My professor mentioned, on a different day than the art of brachiation, that it’s easy for a pathologist to tell which people, lying dead on a cold slab, rode horses from a young age and which didn’t.

My ears perked at this. Would a pathologist really be able to tell that I started riding at five during my autopsy? Should one be required, that is, which I never hoped for until this moment.

Apparently, the leg bones of those who start riding at a young age are soft enough to bow slightly from sitting astride fat ponies for hours on end.

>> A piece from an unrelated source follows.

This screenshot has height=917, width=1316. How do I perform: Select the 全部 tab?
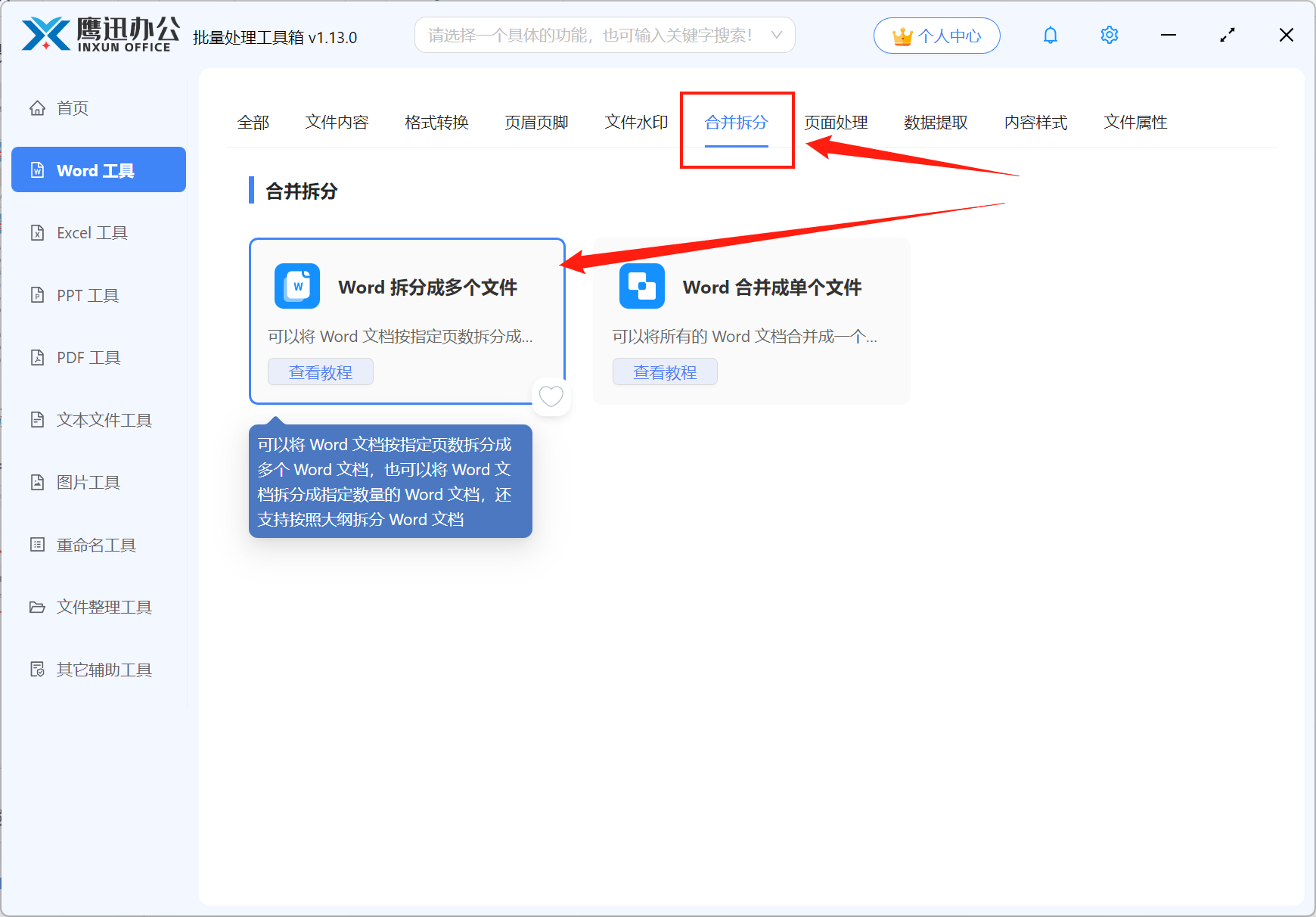[254, 123]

Of course, we don’t look like a bow-legged spaghetti cowboy, but without the skin, muscle and the “smidge” of fat, young riders are indeed bow-legged.

Anyway, the reason I bring up this bizarre and slightly morbid fact is because this is how scientists have determined how long humans have been riding horses.

The short answer to that query:

Quite a while. 

The long answer:

I found a peer-reviewed journal article entitled “First Bioanthropological Evidence of Yamnaya Horsemanship” in the Science Advances journal written in March of 2023. It’s an interesting read discussing the very thing I learned in my biological anthropology class.

The 14-page article starts with the fact that archaeologists and archaeozoologists have been able to ascertain that horses were likely domesticated in the second half of the fourth millennium, which is around 3500 BCE or approximately 5500 years ago.

They were able to deduce this due to traces of horse milk found on shards of broken pots, the unearthing of what is believed to be ancient paddock fencing and the discovery of some really old horse manure.

The trouble in determining when someone first decided to pop on a horse for a ride is the inability to find any form of riding equipment as it would have been made from natural materials and worked its way back into the ecosystem, which isn’t helpful. The same holds true for discovering when horses were first used for pulling and carrying loads, as that equipment would have disintegrated as well.

You might then think, well, how about cave drawings and stuff of that nature? Turns out there are Mesopotamian depictions dating back to 2000 BCE, or around 4000 years ago, looking as though humans were riding horses, though it’s hard to tell from the images, which is fair enough.

Now, during the Old Babylonian period (1894–1595 BCE), there are not only images but also literary references that prove horses were ridden, and we know horses were pulling chariots some 4000 years ago. We just don’t know exactly when someone bravely jumped on a horse for the first time.

Skeletons

When it comes to skeletons it is, apparently, easier to find intact human skeletons than horse skeletons. Human remains tend to be better preserved due to having a “proper” burial, at least when discussing the Yamnaya people (3200 to 2500 BCE), while horse bones were often scattered about.

With horse skeletons out of the picture and any form of riding equipment melting back into the earth, the only thing left to look at is human bones. Five Yamnaya skeletons were found in graves dating back some 5000 years and the skeletons showed signs of “horsemanship syndrome” indicating that the individuals frequently rode horses.

And so, it’s believed, for now, that humans have been riding for about 5000 years.

Horsemanship syndrome

Horsemanship syndrome is the pattern of biomechanical stresses riders have that involve changes in the thigh bones, pelvis and lower spine.

When we ride a horse, especially bareback, we balance ourselves with our legs, obviously, in order to stay on. This creates continuous and sometimes forceful contractions of the lower body and thigh muscles.

In regular life, these same muscles may be used continuously but not with the same intense workload as when we ride and it’s this intense workload on the muscles that create distinctive marks on our bones.

The bending and traction stress on the femur bone is caused by the mechanics of staying on a horse and mainly develops during adolescence. There are also stress marks on the pelvic bone from where the tendon and muscles attach. Changes in the lumbar region occur because of the repetitive vertical impact we riders receive when sitting in an upright position with a forward curve in the spine.

Horsemanship syndrome is the only sign pointing to when people first rode horses. Though, it turns out that if 5000 years ago, you were a barrel maker or a basket weaver you too may bear some of the same skeletal wear and tear as riders.

So Much to Say

I could stay down this rabbit hole indefinitely, so I shall surface now to prevent getting lost. What I will say is that I’m leaving out an incredible amount of information, such as the different temperaments between Przewalski’s horses, Yamnaya horses and today’s horses. I’ve completely ignored the theory behind what the Yamnaya people may have used their horses for and their style of riding. And, other than this sentence, I haven’t even hinted at how the Yamnaya language and horses have likely shaped the entire Indo-European language family. 

This is a fascinating topic to which I’ll return.